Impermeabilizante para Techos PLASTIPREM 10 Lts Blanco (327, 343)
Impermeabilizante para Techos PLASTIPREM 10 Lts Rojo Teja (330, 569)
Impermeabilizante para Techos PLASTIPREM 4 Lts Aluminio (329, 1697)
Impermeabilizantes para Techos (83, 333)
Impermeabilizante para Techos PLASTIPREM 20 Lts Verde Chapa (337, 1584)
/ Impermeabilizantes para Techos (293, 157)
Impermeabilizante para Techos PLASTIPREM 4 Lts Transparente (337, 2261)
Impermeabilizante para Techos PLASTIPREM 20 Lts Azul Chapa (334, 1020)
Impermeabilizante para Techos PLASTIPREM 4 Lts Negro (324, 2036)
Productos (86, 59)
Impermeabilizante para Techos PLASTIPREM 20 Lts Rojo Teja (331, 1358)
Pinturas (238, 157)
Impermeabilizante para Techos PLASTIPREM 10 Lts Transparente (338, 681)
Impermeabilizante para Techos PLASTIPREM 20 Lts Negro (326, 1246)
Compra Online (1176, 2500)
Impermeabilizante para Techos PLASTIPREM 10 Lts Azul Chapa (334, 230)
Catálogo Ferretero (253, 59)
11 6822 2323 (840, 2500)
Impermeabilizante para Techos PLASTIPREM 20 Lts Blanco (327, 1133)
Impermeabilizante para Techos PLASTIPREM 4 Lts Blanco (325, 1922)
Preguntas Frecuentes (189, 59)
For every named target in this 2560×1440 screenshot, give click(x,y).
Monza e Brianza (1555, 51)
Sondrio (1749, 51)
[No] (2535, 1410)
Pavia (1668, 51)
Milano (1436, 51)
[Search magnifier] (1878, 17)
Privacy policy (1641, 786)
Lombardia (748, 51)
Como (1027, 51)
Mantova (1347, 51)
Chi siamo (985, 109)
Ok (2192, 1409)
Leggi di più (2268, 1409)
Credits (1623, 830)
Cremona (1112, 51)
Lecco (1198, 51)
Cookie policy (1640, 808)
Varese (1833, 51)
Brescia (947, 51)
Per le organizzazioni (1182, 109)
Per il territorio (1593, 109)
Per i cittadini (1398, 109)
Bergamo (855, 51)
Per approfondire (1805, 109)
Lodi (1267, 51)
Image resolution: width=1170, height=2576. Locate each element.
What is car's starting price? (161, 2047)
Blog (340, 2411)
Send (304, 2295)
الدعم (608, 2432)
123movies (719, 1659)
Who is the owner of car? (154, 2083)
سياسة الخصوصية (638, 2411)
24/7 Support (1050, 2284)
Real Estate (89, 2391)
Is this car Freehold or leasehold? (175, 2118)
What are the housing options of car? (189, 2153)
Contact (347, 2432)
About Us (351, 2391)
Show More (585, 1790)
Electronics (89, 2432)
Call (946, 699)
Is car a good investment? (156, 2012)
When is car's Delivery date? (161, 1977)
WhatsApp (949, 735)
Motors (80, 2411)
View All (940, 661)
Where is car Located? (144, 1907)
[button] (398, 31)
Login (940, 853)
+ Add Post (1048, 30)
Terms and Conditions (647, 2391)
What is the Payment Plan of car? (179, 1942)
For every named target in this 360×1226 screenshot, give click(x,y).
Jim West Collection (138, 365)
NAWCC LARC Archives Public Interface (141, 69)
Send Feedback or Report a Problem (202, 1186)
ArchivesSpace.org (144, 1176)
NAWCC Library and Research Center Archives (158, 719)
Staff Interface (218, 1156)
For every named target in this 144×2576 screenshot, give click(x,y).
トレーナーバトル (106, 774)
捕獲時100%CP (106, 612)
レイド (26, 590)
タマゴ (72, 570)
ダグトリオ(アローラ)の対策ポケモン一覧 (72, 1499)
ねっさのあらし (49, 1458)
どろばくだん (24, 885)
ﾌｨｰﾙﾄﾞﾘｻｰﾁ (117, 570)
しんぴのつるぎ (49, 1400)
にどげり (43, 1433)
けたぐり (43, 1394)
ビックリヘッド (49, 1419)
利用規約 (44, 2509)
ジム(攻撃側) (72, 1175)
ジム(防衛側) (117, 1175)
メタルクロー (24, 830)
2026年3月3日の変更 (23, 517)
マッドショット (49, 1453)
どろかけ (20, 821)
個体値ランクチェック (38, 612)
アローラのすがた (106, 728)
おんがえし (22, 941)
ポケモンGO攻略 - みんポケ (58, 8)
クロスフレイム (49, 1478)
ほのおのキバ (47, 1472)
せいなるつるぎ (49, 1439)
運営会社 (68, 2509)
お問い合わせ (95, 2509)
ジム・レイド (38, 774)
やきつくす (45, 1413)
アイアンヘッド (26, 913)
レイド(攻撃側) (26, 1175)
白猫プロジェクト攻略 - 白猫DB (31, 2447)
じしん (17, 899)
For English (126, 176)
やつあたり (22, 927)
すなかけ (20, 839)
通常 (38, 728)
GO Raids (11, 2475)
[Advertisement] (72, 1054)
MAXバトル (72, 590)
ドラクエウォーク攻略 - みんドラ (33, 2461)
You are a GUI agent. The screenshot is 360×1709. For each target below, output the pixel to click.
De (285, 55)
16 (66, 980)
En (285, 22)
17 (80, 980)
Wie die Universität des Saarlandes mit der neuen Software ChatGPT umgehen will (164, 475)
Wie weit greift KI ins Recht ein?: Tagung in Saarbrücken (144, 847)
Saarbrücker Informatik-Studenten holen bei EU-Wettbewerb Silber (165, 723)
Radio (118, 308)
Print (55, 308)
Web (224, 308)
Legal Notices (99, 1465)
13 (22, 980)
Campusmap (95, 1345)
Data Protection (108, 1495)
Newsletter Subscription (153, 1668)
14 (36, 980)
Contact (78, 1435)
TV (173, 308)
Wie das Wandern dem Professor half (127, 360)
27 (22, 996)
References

To do
Print the listing above from its first line through the line with "Impermeabilizante para Techos PLASTIPREM 20 Lts Verde", and stop there.

Answer section
Impermeabilizante para Techos PLASTIPREM 10 Lts Blanco (327, 343)
Impermeabilizante para Techos PLASTIPREM 10 Lts Rojo Teja (330, 569)
Impermeabilizante para Techos PLASTIPREM 4 Lts Aluminio (329, 1697)
Impermeabilizantes para Techos (83, 333)
Impermeabilizante para Techos PLASTIPREM 20 Lts Verde Chapa (337, 1584)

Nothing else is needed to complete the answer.